# [PROVIDED TEXT]

"""

Human cells contain 46 chromosomes which carry the estimated 70,000 genes needed for normal growth and development. There are 23 pairs: 22 pairs of autosomes, and two sex chromosomes, X and Y (XX in females, XY in males). Normal female and male karyotypes are abbreviated to 46XX and 46XY respectively.

Cells divide as the body grows. In this process (mitosis) the chromosomes replicate into two identical copies and produce identical daughter cells. The other method of cell division is called meiosis and occurs in the formation of gametes in the ovaries and testes. Meiosis occurs in two stages during which there is an exchange of genetic material between pairs of chromosomes, and a reduction of the number of chromosomes in each cell to 23 (one of each pair). The diploid number is regained when the egg and sperm fuse at fertilisation.

"""

# [DATASET CONTENT]

"""

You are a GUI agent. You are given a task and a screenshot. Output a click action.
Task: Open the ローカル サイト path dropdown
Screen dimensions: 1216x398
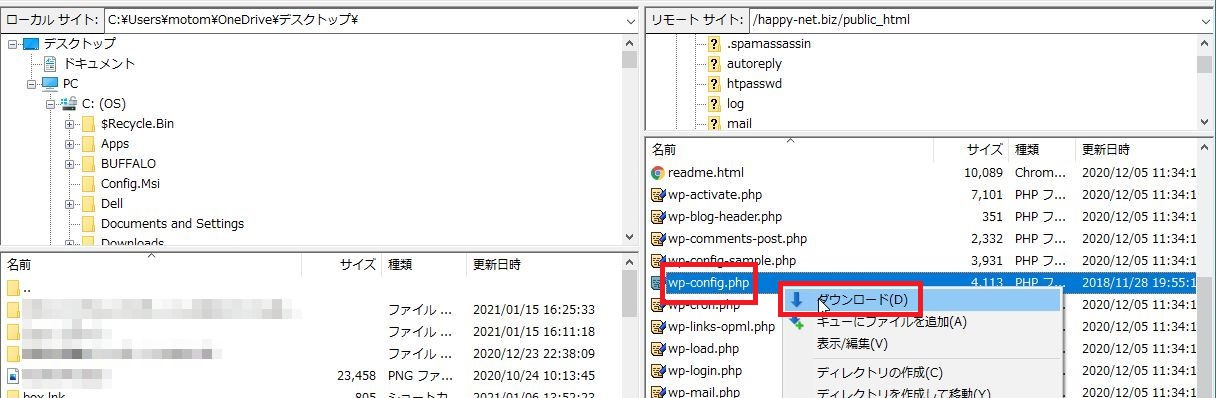(x=628, y=20)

"""

# [ACTIVITY]
Do the following statements agree with the text on chromosomes and cell division? Answer each with yes or no and quote the words of the text that decide it.
(a) The normal male karyotype is abbreviated to 46XY.
(b) Mitosis is the form of cell division that produces gametes in the ovaries and testes.
(c) Meiosis reduces the number of chromosomes in each cell to 23.

# [EXERCISE RESPONSE]
(a) Yes: "Normal female and male karyotypes are abbreviated to 46XX and 46XY respectively."
(b) No: "The other method of cell division is called meiosis and occurs in the formation of gametes in the ovaries and testes."
(c) Yes: "a reduction of the number of chromosomes in each cell to 23 (one of each pair)"